TO DO: Copy, from the data below, each line that has the word "agent".

Records from a data source
────────────────
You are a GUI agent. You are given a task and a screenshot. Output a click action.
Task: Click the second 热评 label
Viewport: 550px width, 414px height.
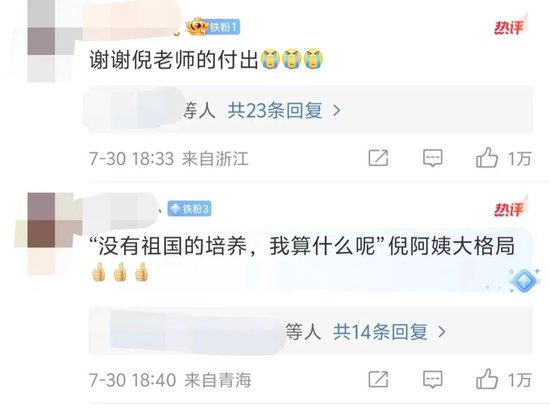click(510, 207)
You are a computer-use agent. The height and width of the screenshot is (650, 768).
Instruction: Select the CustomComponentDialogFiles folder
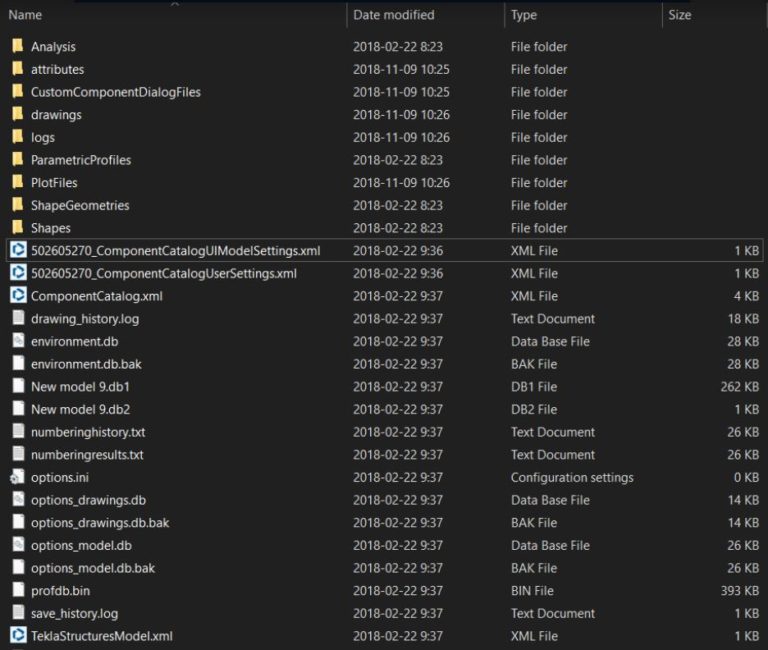(115, 92)
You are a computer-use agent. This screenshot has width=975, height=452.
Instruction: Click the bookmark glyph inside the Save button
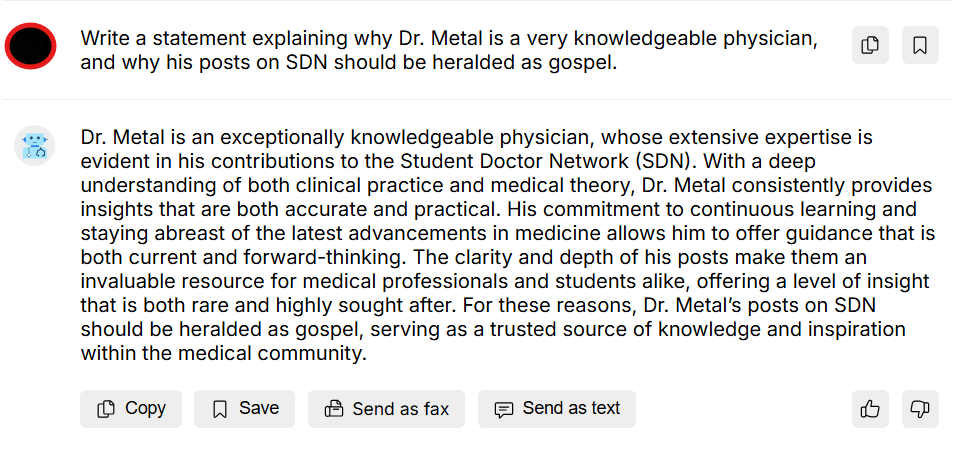coord(220,409)
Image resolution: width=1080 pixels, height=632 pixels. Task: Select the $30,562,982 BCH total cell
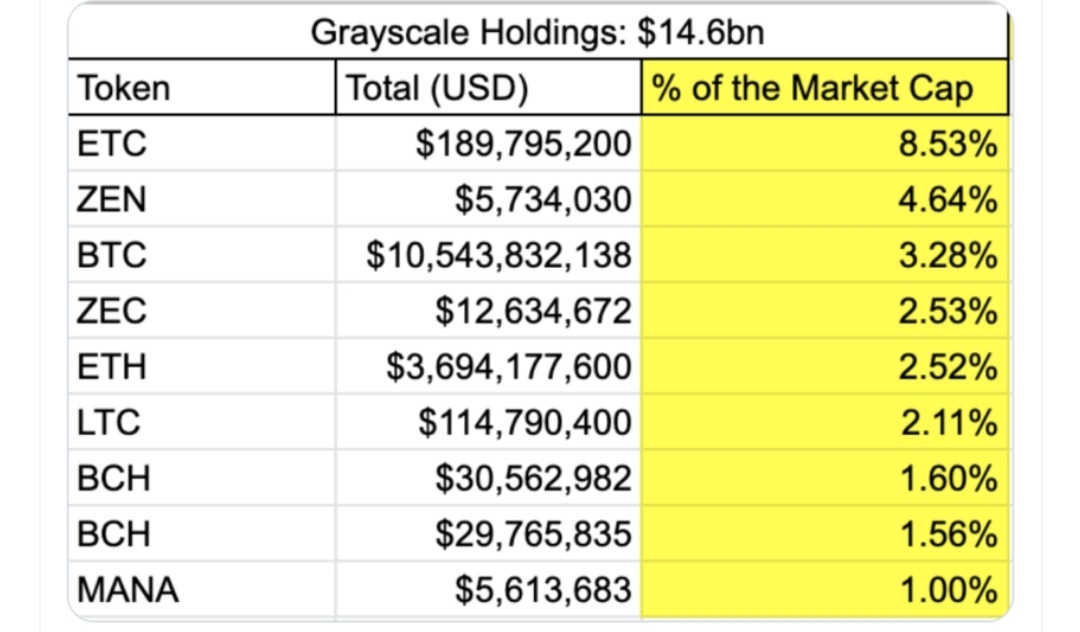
────────────────
RESPONSE BELOW:
You are a GUI agent. You are given a task and a screenshot. Output a click action.
You are a computer-use agent. The height and width of the screenshot is (650, 768).
You are a computer-use agent. This screenshot has width=975, height=452.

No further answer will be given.